Report Documents Widespread Racial Disparities in Marijuana Enforcement in California’s 25 Largest Counties

Press Release June 29, 2010
Media Contact

Stephen Gutwillig at (323) 542-2606 or Tony Newman at (646) 335-5384

The Drug Policy Alliance, the nation’s leading organization advocating alternatives to the war on drugs, has released a report that documents widespread race-based disparities in the enforcement of low-level marijuana possession laws in California. Focused on the 25 largest counties in the state, the report finds that African Americans are arrested for marijuana possession at substantially higher rates than whites, typically at double, triple or even quadruple the rate of whites. Further, blacks are arrested for marijuana possession far out of proportion to their percentage in the total population of the counties.

According to the report, “Targeting Blacks for Marijuana,” these disparities in marijuana possession arrest rates between whites and blacks cannot be explained by their patterns of marijuana use. U.S. government studies consistently find that young blacks consume marijuana at lower rates than young whites. The report was released to coincide with the official endorsement of Proposition 19, the Control and Tax Cannabis Initiative 2010, by the California State Conference of the NAACP. Proposition 19 will appear on the general election ballot November 3rd.

“The findings in this report are a chilling reminder of the day-to-day realities of marijuana prohibition and the large-scale racist enforcement at its core,” said Stephen Gutwillig, California director of the Drug Policy Alliance. “Racial justice demands ending this policy disaster and replacing it with a sensible regulatory system that redirects law enforcement to matters of genuine public safety. Proposition 19 is California’s exit strategy from its failed war on marijuana.”

Led by Queens College sociologist Harry Levine, researchers studied arrest records from 2004 through 2008 in California’s 25 largest counties, home to about 90 percent of the state’s population and almost all of the state’s African Americans. Highlights of the report include:

In the 25 largest counties as a whole, blacks are 7% of the population but 20% of the people arrested for possessing marijuana.

Teenagers and young people age 20 to 29 make up the great bulk –70% to 80% — of all the people arrested for possessing marijuana.

These racially-biased marijuana arrests are a system-wide phenomenon, occurring in every county and nearly every police department in California, and elsewhere. The arrests are not mainly the result of personal bias or racism on the part of individual patrol officers.

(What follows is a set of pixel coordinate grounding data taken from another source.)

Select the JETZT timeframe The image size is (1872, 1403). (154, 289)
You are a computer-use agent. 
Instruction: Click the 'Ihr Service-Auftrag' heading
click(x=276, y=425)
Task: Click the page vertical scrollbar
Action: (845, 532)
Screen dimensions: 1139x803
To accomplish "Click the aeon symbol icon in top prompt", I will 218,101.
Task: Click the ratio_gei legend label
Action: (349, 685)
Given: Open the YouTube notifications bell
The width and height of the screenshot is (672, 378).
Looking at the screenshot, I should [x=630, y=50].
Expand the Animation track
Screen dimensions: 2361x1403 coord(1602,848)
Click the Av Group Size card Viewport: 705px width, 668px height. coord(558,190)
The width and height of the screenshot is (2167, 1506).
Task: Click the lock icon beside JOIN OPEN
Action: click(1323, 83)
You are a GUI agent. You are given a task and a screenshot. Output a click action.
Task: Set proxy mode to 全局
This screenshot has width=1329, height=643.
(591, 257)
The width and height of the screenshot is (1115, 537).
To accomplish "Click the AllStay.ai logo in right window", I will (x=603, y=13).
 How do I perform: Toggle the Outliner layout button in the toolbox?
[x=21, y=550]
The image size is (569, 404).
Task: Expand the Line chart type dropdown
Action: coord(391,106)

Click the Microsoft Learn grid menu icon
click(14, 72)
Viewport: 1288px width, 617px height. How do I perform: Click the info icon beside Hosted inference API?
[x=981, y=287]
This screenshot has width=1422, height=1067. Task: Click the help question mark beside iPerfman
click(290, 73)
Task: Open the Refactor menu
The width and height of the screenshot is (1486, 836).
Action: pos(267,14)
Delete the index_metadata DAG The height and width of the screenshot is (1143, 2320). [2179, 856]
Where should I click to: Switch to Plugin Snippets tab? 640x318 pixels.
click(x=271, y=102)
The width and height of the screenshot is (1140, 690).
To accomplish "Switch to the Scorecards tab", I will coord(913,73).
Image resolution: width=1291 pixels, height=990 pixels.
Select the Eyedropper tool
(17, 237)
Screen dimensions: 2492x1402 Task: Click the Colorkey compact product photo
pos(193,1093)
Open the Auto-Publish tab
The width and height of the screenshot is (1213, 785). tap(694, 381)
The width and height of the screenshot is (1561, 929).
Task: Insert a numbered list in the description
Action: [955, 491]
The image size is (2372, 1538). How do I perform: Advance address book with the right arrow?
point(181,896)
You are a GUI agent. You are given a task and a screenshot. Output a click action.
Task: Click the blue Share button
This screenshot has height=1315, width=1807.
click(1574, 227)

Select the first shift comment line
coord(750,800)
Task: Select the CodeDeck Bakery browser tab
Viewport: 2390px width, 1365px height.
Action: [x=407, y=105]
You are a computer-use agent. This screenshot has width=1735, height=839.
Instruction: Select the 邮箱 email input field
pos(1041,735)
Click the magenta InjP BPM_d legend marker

Marijuana possession arrests have serious consequences. They create permanent “drug arrest” records that can be easily found on the Internet by employers, landlords, schools, credit agencies, licensing boards, and banks.

“Patrol and narcotics police face enormous pressure to meet arrest and ticket quotas. Marijuana arrests are a relatively safe and easy way to meet them, but they don’t reduce serious crime,” said Prof. Levine, primary author of the report. “However, these mass arrests can impact the life chances of young African Americans, who actually consume marijuana at lower rates than young whites.”